I’ve also had friendships end like a bad car accident. Like the car, the friendship is completely totaled and beyond repair.
Not all friendships that ended stay that way forever.
So many past friendships are just a phone call — or even a text message — away from being rekindled, even those that ended years ago.
There’s a saying that comes from a famous poem that says friendships are either for a season, a reason, or a lifetime. It stands true until today.
It only took me 50-plus years of my life to finally understand the true meaning of this saying.
When I was a kid in summer camp, I thought my cabin mates would be my friends forever.
As I graduated from high school, I thought my besties would always be a part of my life.
While married, I was certain that the wives I hung out with regularly would be in my social circle forever.
But people change. They move on, and sometimes, they move away.
I’ve done my fair share of moving on and away from friendships myself, and it truly did end many of them permanently.
My attention was focused on my new environment, creating new connections, and building new support systems in the new environment.
Part of this is a survival instinct, but it’s also human nature.
Humans are social creatures. We crave and need connection with other human beings to feed our soul and well-being.
Now, more than ever, with this past year of isolation and social distancing, the importance of being connected with others is amplified for everyone.
I can’t tell you how many friendships I’ve rekindled over the years not even realizing that that was what I was doing. I truly was just feeding my curious soul for contact with someone from my past.
Here are 4 ways to get started rekindling a long-ended friendship.
1. Use your social networks.
This is like shooting fish in a barrel!
Everyone has sent a friend request to someone they know from their childhood through their social network at some point.
Maybe that’s where the re-connection ended — you’re now “socially networked.” But that’s not really friendship.
Friendship requires interaction and communication. It’s what you do with this new networked connection that rekindles the friendship.
2. Send a message and then get on the phone.
Test the waters with messaging then ask to get on the phone. Catching up with each other and bantering about what’s been going on in your lives over the years is one of the quickest ways to rekindle a friendship.
I find these conversations can last well over an hour — they’re full of memories, laughter, and even tears sometimes.
3. Use professional networking.
I left corporate in 2014 but considered many of the people I worked with over the years to be much more than just my peers — they were my friends.
I learned, when I left, that they were friends for a reason — a shared industry, client, goal, etc. When I left the industry, many of these friendships simply disappeared. Poof!
Through the years, as I purged my database of contacts, there were some that I didn’t want to delete.
For whatever reason, our connection was more than professional — they mentored me or I mentored them, or I simply think that one day, there may be a reason or opportunity to reconnect with that person.
I’ve reached out to many of these through my professional network, and we’ve developed friendships on a very new and rewarding level.
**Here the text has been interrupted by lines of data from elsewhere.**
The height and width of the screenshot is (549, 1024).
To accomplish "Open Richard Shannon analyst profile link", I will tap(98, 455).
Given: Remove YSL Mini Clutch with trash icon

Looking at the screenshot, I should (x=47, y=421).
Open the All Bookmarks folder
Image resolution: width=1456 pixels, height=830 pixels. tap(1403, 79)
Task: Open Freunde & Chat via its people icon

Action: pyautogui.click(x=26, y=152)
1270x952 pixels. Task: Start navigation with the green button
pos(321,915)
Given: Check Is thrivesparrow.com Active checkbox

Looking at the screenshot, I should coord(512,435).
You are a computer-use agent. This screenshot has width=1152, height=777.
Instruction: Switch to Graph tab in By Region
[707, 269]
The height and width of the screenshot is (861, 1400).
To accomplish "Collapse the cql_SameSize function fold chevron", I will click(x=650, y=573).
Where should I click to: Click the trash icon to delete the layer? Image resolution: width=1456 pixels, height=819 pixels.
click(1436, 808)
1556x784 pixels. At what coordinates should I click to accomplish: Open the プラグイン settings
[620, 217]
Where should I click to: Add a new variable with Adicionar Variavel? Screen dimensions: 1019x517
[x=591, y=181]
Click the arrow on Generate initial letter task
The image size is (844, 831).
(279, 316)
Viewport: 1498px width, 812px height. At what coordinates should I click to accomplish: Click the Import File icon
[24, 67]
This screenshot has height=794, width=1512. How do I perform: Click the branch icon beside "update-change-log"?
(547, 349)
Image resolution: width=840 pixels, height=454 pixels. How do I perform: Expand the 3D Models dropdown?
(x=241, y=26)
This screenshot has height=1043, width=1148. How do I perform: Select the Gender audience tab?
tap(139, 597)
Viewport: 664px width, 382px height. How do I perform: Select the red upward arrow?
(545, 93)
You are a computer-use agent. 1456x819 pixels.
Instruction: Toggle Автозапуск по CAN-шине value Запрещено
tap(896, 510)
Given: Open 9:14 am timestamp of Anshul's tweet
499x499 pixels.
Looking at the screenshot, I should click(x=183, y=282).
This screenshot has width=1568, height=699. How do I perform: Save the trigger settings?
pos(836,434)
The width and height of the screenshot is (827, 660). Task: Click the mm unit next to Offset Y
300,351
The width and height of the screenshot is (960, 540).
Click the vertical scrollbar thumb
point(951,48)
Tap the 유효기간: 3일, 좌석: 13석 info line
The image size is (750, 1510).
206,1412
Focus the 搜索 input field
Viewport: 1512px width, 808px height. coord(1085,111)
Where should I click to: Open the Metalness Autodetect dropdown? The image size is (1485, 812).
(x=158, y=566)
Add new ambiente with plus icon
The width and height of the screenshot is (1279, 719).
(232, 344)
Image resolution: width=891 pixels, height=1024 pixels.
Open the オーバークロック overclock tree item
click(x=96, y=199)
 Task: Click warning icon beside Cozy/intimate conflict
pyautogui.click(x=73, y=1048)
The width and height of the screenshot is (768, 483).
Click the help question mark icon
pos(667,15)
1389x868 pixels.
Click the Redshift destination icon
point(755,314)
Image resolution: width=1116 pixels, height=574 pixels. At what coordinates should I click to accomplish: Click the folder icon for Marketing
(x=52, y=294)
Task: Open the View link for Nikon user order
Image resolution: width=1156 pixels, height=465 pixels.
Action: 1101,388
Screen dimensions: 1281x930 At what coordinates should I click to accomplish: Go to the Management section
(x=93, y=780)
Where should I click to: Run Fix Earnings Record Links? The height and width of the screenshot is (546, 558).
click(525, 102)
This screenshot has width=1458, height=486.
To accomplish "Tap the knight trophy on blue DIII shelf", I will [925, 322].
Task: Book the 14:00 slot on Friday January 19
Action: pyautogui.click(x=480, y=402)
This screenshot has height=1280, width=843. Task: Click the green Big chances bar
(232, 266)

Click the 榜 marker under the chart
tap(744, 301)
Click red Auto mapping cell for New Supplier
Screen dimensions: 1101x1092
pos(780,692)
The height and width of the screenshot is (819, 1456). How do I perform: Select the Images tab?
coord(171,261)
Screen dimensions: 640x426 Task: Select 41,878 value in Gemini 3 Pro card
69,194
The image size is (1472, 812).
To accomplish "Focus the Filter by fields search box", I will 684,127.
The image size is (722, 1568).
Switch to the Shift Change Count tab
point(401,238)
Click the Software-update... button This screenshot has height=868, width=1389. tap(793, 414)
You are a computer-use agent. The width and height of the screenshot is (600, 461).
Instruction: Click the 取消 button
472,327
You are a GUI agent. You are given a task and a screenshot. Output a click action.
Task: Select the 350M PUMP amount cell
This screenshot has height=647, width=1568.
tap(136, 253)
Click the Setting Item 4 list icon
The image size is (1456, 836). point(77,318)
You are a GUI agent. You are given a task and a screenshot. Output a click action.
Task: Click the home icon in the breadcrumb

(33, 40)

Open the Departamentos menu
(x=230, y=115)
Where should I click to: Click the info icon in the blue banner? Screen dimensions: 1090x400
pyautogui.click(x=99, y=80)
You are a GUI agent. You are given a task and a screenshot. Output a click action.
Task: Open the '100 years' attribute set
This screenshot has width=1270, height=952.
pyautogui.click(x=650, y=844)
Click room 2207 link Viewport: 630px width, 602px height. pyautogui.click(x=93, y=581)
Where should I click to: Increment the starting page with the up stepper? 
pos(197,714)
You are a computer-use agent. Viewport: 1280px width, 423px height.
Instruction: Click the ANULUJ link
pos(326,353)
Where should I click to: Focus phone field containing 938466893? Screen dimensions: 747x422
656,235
My old boss, the president of the company I left in 2014, has become a very dear friend who I see just once a year, but we speak at least every six months. That’s a friendship I cherish.
An old employee who worked for me back in the early 2000s I hadn’t heard from in years, reached out to me about six months ago to let me know she was moving to the area I moved to.
She’s finally settled in and we’re meeting for the first time in many, many years. I can’t wait! She was always a joy, and I’m looking forward to rekindling our relationship and building a new and modern friendship.
4. Make them a destination.
Having traveled a good part of the world in my youth and first career, I know people all over the world. Do I consider them friends?
Many of them were seasonal friends — friends for the time our lives intersected. Now, when I’m preparing to travel, I go through my address book and reach out to them if I will be going through their city.
This always rekindles the friendship, like no time at all has passed.
Even though I may only see them again for the duration of a meal as I pass through their city, our rekindled friendship fulfills my need for human connection. My comfort in knowing I can call them a friend, regardless of how long it has been, is magical.
Do these re-connections automatically rekindle a friendship? Nope, that’s up to you and your friend to make sure the kindle catches fire.
Friendships are relationships. They require nurturing and effort from both parties. If the effort is not put in, the friendship will most likely not endure.
What has been your experience in rekindling old friendships?